++++ RECORDS FOR THIS TASK ++++

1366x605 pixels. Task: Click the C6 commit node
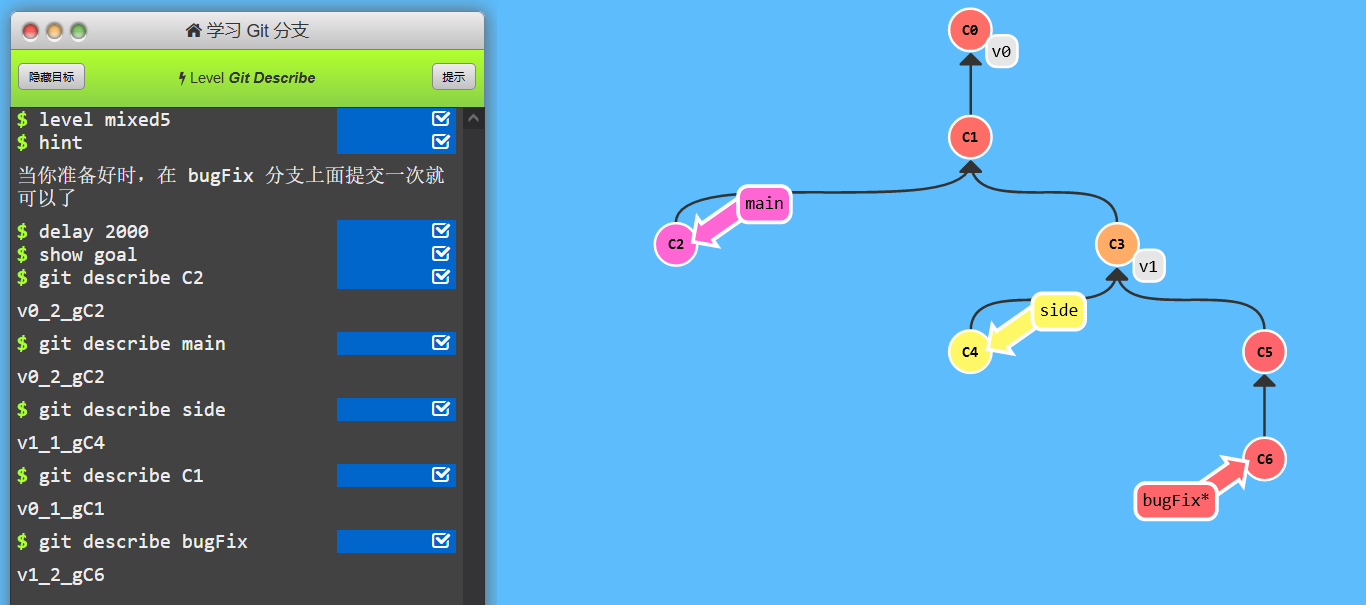click(x=1264, y=459)
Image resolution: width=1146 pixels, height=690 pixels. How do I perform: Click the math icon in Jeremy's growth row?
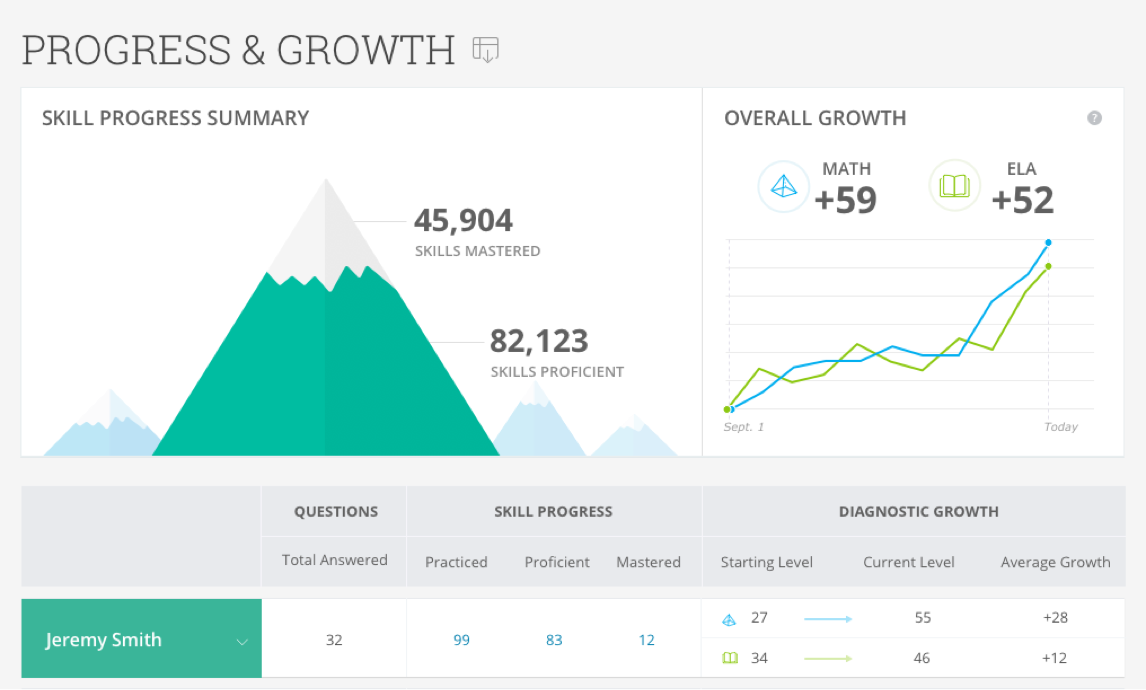click(x=730, y=618)
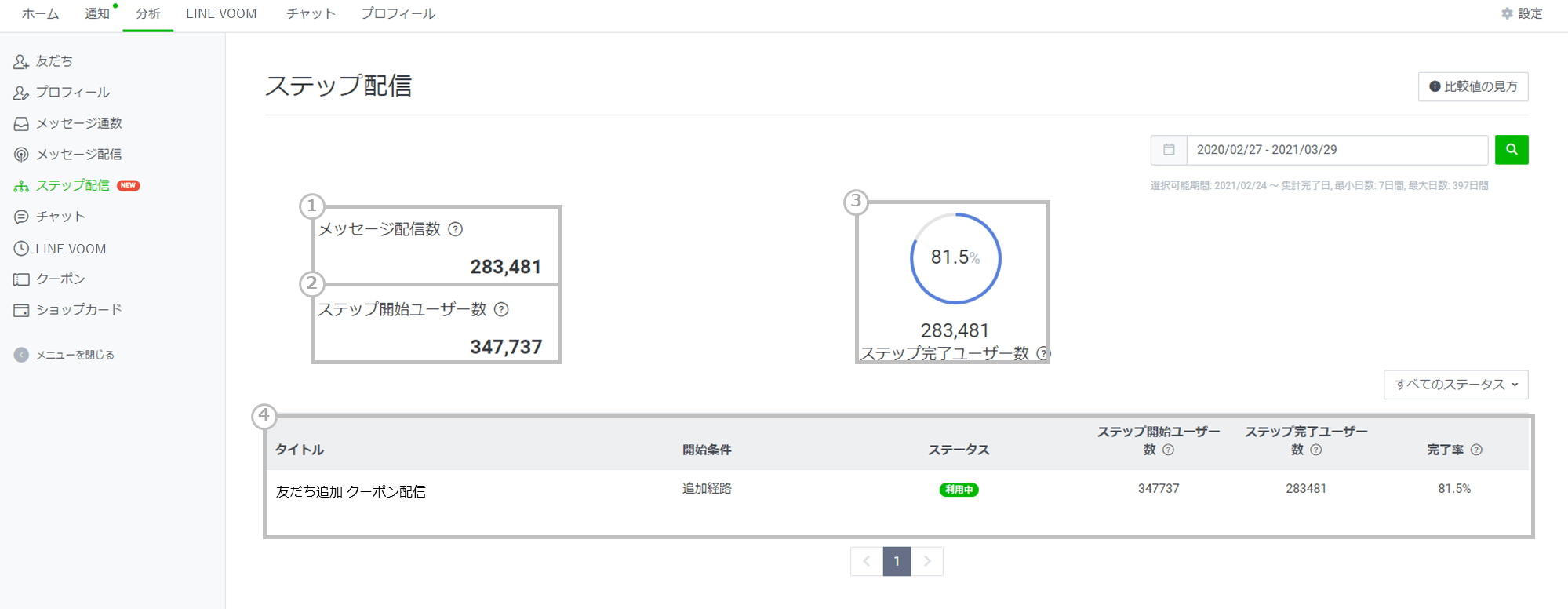Collapse sidebar with メニューを閉じる arrow
Image resolution: width=1568 pixels, height=609 pixels.
coord(21,355)
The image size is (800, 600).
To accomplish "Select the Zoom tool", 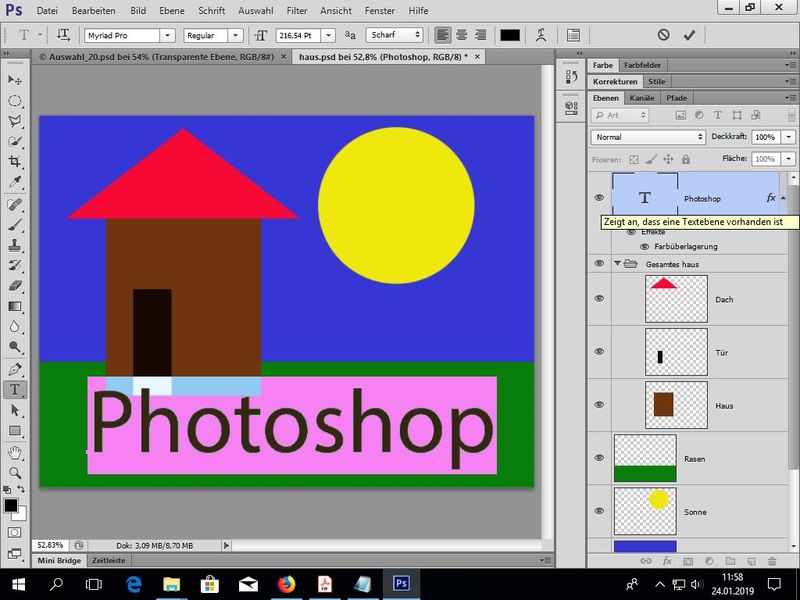I will [15, 472].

++++

THE TASK
Please copy the lines between the one holding "Image resolution: width=1146" and the one holding "coord(21,355)", inclusive, leaving out the pictures.

WRITTEN SOLUTION
Image resolution: width=1146 pixels, height=690 pixels. How do I perform: Click the math icon in Jeremy's growth row?
click(x=730, y=618)
Collapse sidebar with メニューを閉じる arrow
Image resolution: width=1568 pixels, height=609 pixels.
coord(21,355)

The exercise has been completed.